=== TEXT UNDER STUDY ===
+ + +

Gold held steady near $2,940 per ounce, close to record highs, as safe-haven demand surged amid concerns over US President Donald Trump's latest tariff plans.
Gold hovers at record levels
Trump's newly expanded tariffs now include lumber and forest products, in addition to previously announced duties on imported cars, semiconductors, and pharmaceuticals. This broadening of tariffs has intensified fears of rising inflation and further escalated trade tensions, fueling uncertainty in global markets. As a result, investors have flocked to gold as a store of value, which has supported its price near historic levels.
Rising holdings of SPDR Gold Trust
Investor appetite for gold is also reflected in the rising holdings of SPDR Gold Trust, the world’s largest gold-backed ETF, which reached 904.38 tonnes, the highest since August 2023. This increase indicates that market participants are seeking to hedge against potential economic instability and inflationary pressures stemming from escalating trade conflicts and policy uncertainties. With global economic growth facing headwinds due to tariff wars, gold remains an attractive asset for investors looking for safety amid volatility.

+ + +

=== EXTRACTED DATA ===
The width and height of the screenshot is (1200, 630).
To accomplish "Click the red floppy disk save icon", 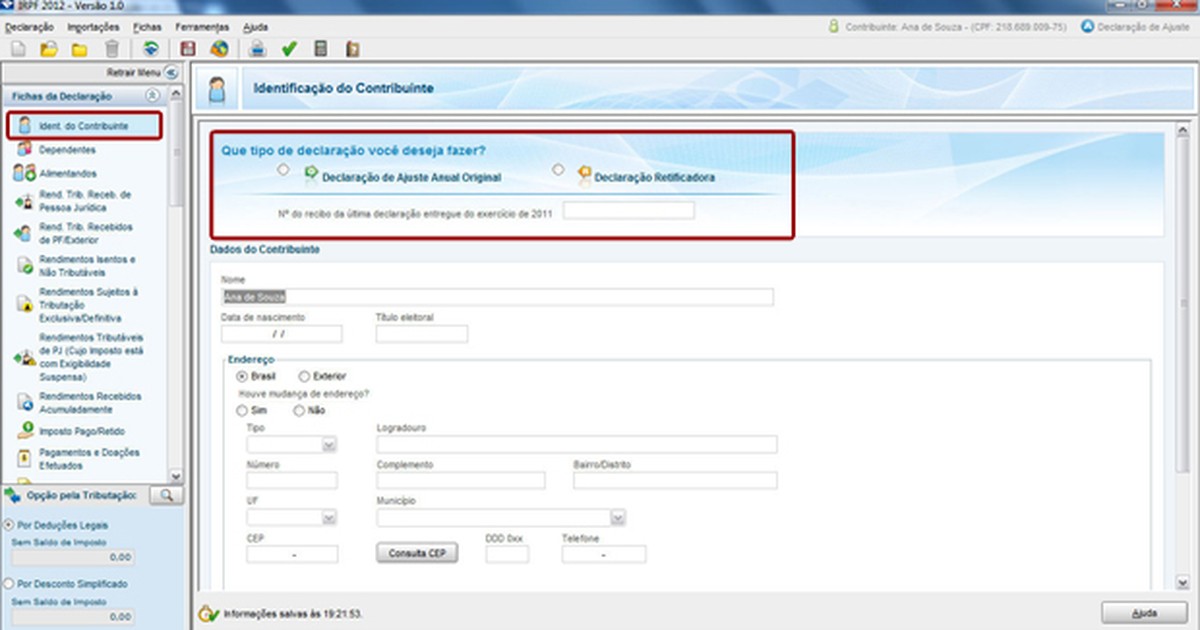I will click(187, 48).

+ + +

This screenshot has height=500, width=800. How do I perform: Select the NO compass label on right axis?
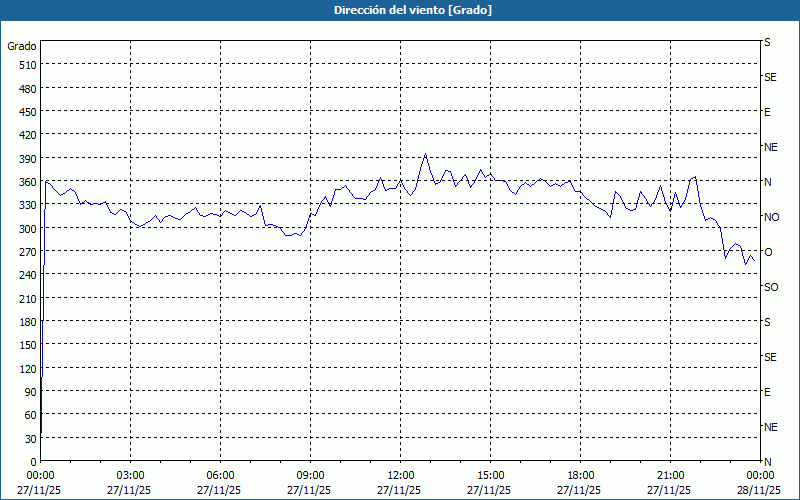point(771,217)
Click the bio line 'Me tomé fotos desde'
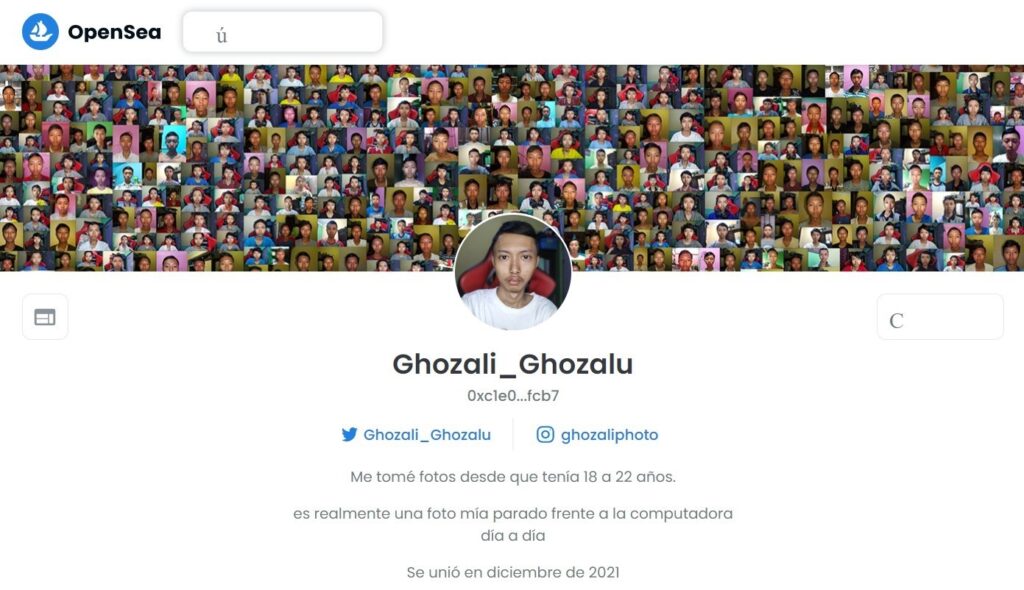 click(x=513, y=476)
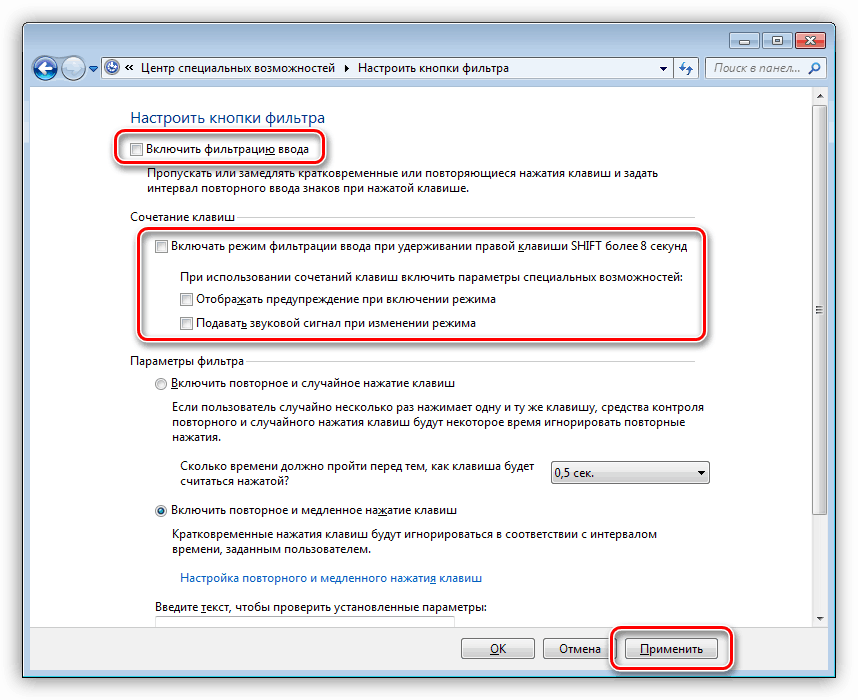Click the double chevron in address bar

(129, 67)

+ + +

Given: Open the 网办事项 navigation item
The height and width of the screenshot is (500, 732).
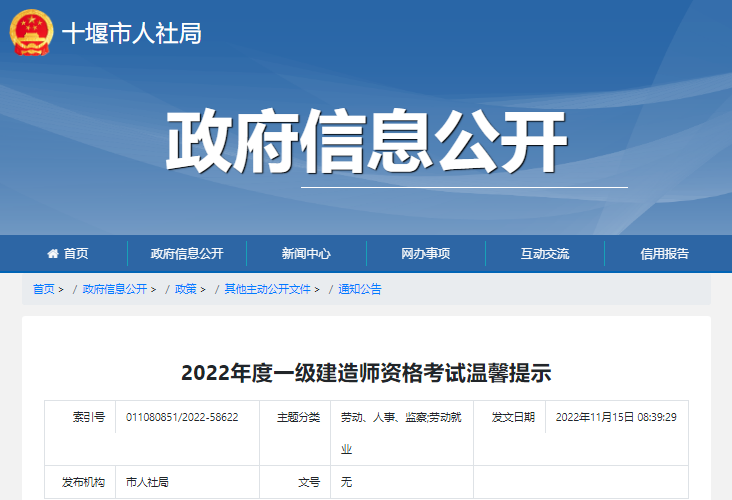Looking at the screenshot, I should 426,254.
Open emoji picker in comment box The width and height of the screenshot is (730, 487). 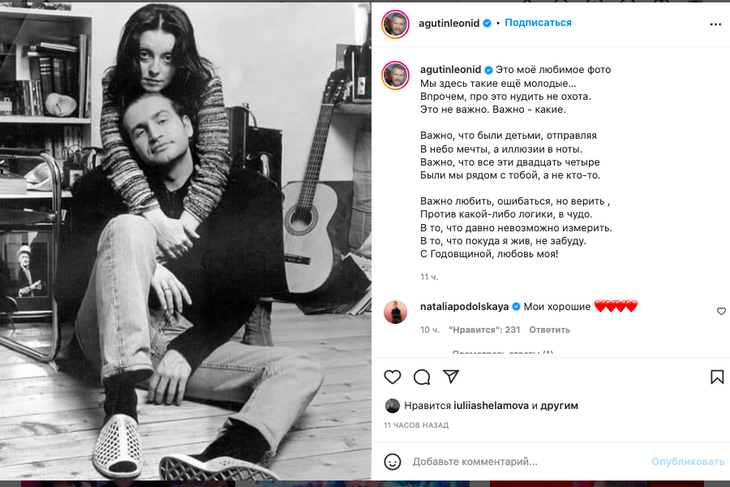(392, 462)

+ + +

=== WORK TO COMPLETE ===
Continue the gold price article after its final sentence.

=== EXPECTED OUTPUT ===
Market awaits US PCE data
Meanwhile, market attention is turning to the upcoming US Personal Consumption Expenditures (PCE) report, due on Friday. As the Fed’s preferred inflation gauge, the data will be closely scrutinized for signs of inflationary trends that could influence the central bank's decision-making. While the report is expected to show the slowest price growth since June, persistent inflationary pressures could prompt the Fed to remain cautious about cutting rates too soon. Most economists now expect the Fed to hold off on rate cuts until the next quarter, pushing back expectations for a March rate reduction. This cautious stance from the Fed, combined with ongoing trade concerns, is likely to keep gold prices elevated as investors continue to seek refuge from the potential economic fallout.